ACERCA DEL CONTENIDO DE ESTA TRANSCRIPCIÓN: Esta canalización telepática sintonizada se publicó originariamente como La ley del Uno, Libros I a V, por Don Elkins, James Allen McCarty y Carla L. Rueckert. Se facilita con la esperanza de que pueda serle útil. Al igual que las entidades de la Confederación siempre reiteran, le rogamos que aplique su juicio y su propio criterio al evaluar este material. Si algo le parece convincente, acéptelo; de lo contrario, descártelo, pues ni los miembros de la Confederación ni nosotros mismos desearíamos ser un escollo en el camino de nadie. (Traducción al español realizada por Pilar Royo.)

La Ley del Uno, Libro I, Sesión 23

11 de febrero de 1981

Ra: Soy Ra. Os recibo en el amor y la luz del infinito Creador. Estamos en comunicación con vosotros.

Interrogador: Ayer hablasteis del primer contacto de la Confederación, que ocurrió durante nuestro tercer gran ciclo. Afirmasteis que habíais aparecido en los cielos de Egipto aproximadamente al mismo tiempo que se prestó la ayuda a la Atlántida. ¿Podéis indicar por qué os dirigisteis a Egipto, y la orientación de vuestra actitud y forma de pensar cuando fuisteis allí por primera vez?

Ra: Soy Ra. En la época a la que os referís se adoraba al dios solar de cabeza de halcón que conocéis con el complejo vibratorio de sonido «Horus», que adoptó también otros complejos vibratorios de sonido; el objeto de esa adoración era el disco solar, representado bajo cierta distorsión.

Nos inclinamos a pasar cierto tiempo, como diríais, examinando a las gentes y buscando un profundo interés, equivalente a una búsqueda, con la que pudiéramos ayudar sin caer en la infracción. Hallamos que en aquel tiempo el complejo social era bastante autocontradictorio en sus denominadas creencias religiosas y, por lo tanto, no se produjo un llamamiento adecuado para nuestra vibración. Es por ello que en aquel tiempo, que para vosotros es de hace aproximadamente 18.000 años, partimos sin emprender ninguna acción.

Interrogador: Ayer dijisteis que aparecisteis en los cielos de Egipto en aquella ocasión. ¿Pudieron veros en el cielo las entidades egipcias?

Ra: Soy Ra. Así es.

Interrogador: ¿Qué es lo que vieron, y cómo influyó ese hecho en sus actitudes?

Ra: Soy Ra. Vieron lo que llamaríais naves en forma de campana, propulsadas por cristales.

No les influyó de ningún modo, dada su firme convicción de que con frecuencia ocurrían muchas cosas asombrosas en un mundo, como lo llamaríais, en el que numerosísimas deidades ejercían un poderoso control sobre acontecimientos sobrenaturales.

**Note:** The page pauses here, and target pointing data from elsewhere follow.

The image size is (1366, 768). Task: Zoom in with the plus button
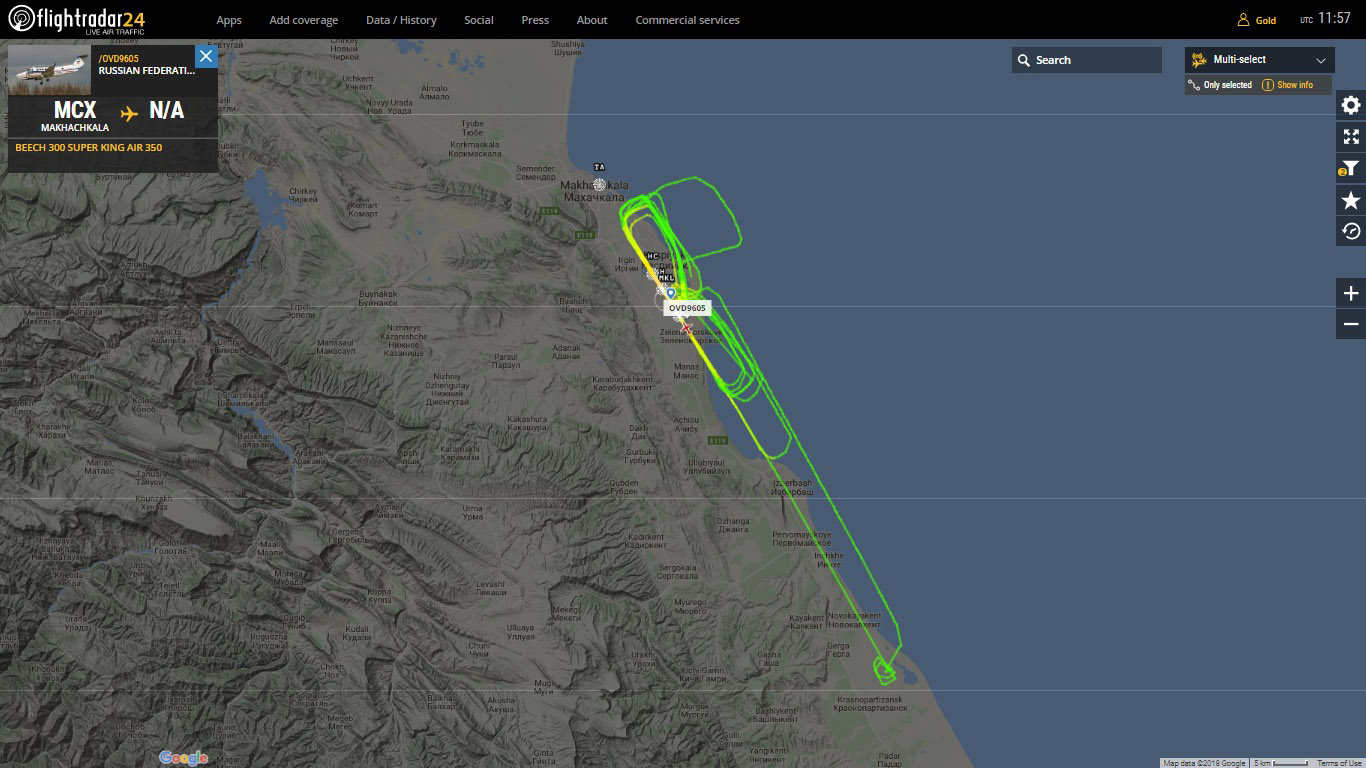1351,293
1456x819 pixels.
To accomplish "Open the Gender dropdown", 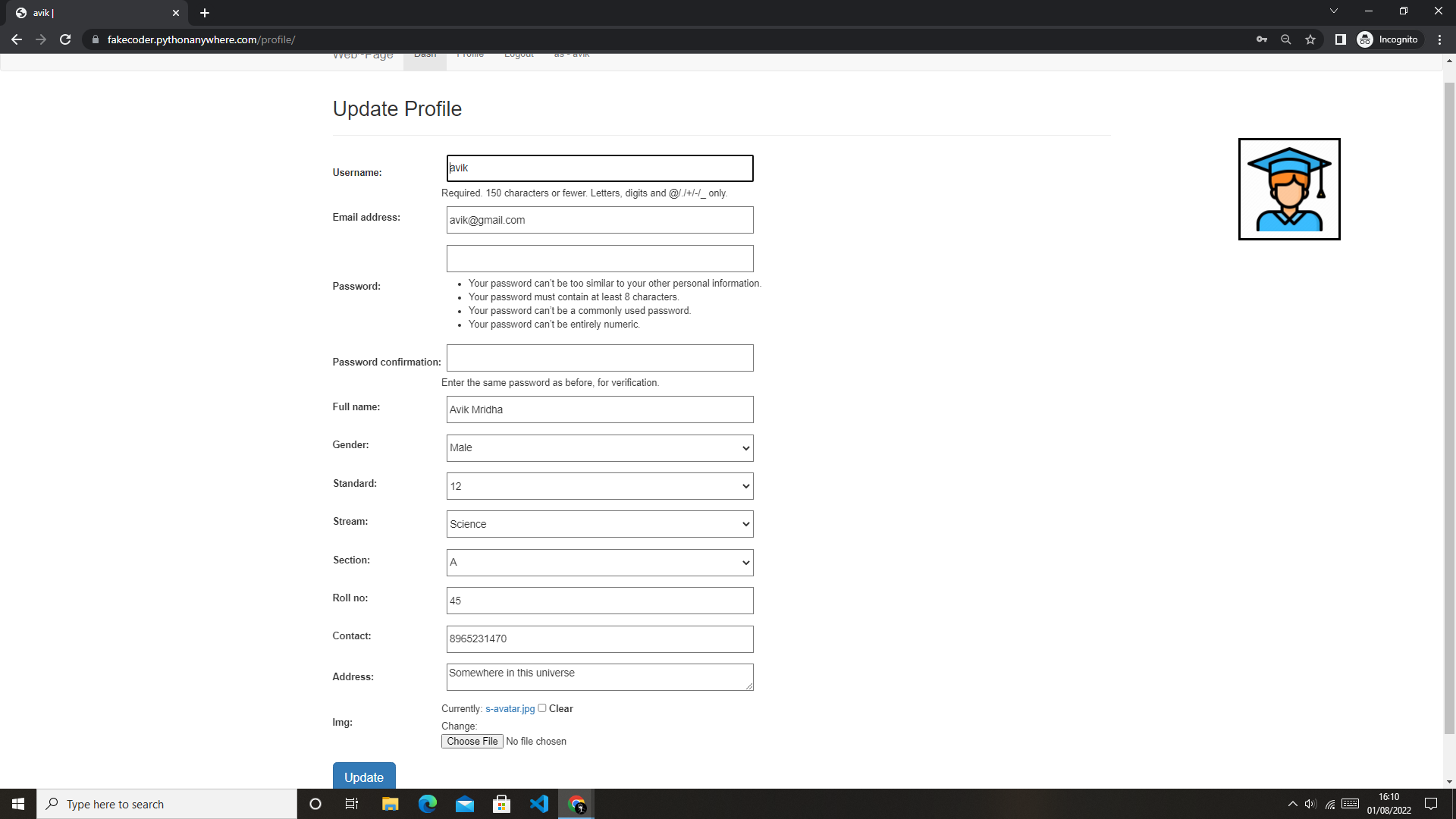I will [x=599, y=448].
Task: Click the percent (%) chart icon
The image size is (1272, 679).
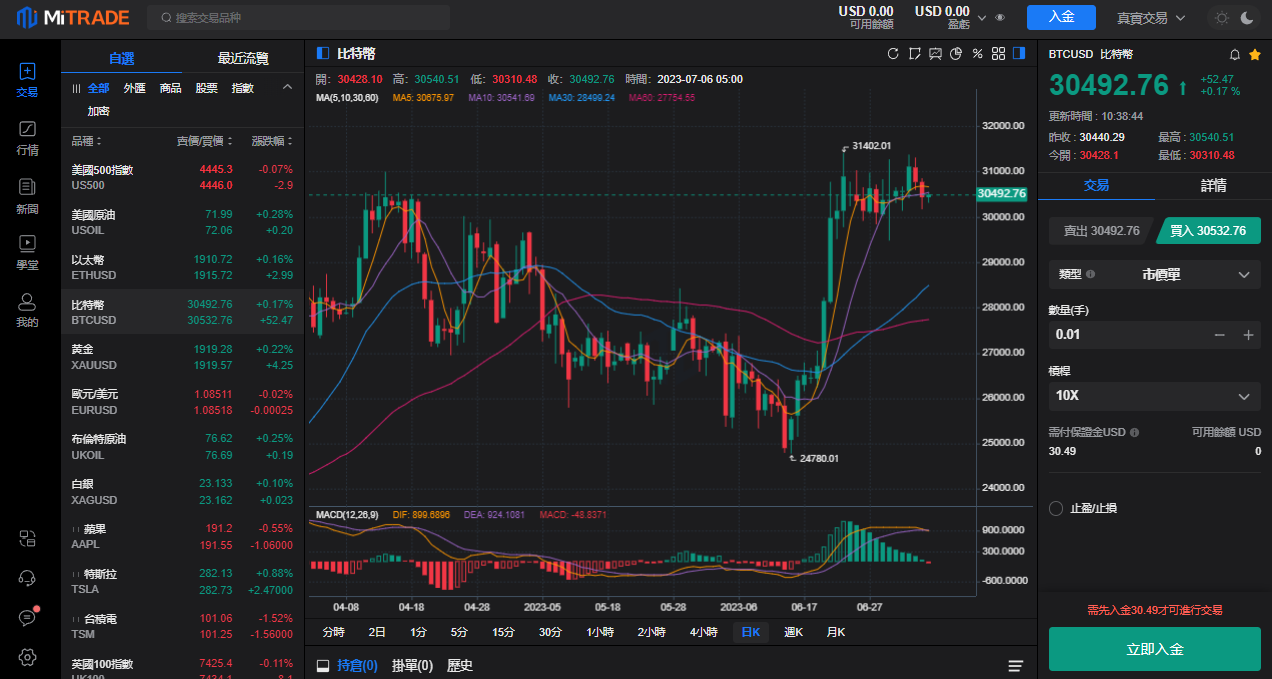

Interrogador: ¿Teníais una razón para haceros visibles para ellos, en lugar de permanecer invisibles?

Ra: Soy Ra. Así es.

Interrogador: ¿Podéis decir la razón de esa visibilidad?

Ra: Soy Ra. Permitimos la visibilidad porque no supuso ninguna diferencia.

Interrogador: Entonces, en aquel momento no entrasteis en contacto con ellos. ¿Podéis responder a la misma pregunta que acabo de formular respecto a vuestro siguiente intento de contacto con los egipcios?

Ra: Soy Ra. El siguiente intento fue prolongado y se extendió durante un periodo de tiempo. El nexo o núcleo de nuestros esfuerzos fue resultado de que decidiéramos que había un llamamiento suficiente para intentar caminar entre vuestros pueblos en calidad de hermanos.

Presentamos el plan al Consejo de Saturno, ofreciéndonos como Errantes orientados hacia el servicio, del tipo de los que aterrizan directamente sobre los planos interiores sin recurrir a procesos de encarnación. De ese modo aparecimos, o nos materializamos, en complejos físico-químicos que representaban de la forma más fiel posible nuestra naturaleza, siendo este un esfuerzo orientado a aparecer como hermanos y a pasar cierto periodo de tiempo como maestros de la Ley del Uno, pues había un interés creciente por el cuerpo solar, lo que vibra en consonancia con nuestras propias distorsiones.

Descubrimos que por cada palabra que podíamos pronunciar, nuestro propio ser daba treinta impresiones diferentes, lo que creaba confusión entre las entidades que habíamos venido a servir. Tras un breve periodo, nos retiramos de entre estas entidades y pasamos mucho tiempo tratando de comprender la mejor manera de servir a quienes nos habíamos ofrecido en amor/luz.

Los que estuvieron en contacto con la entidad geográfica que conocéis como la Atlántida concibieron los potenciales de la sanación mediante el uso de entidades piramidales. Al considerar este hecho y al ajustar las diferencias en los complejos de distorsión de las dos culturas geográficas, como las llamaríais, nos presentamos nuevamente ante el Consejo, ofreciéndole ese plan como ayuda para la sanación y la longevidad de los que habitaban en la zona que conocéis como Egipto. De esa forma esperábamos facilitar el proceso de aprendizaje, así como ofrecer una filosofía que articulaba la Ley del Uno. De nuevo, el Consejo lo aprobó.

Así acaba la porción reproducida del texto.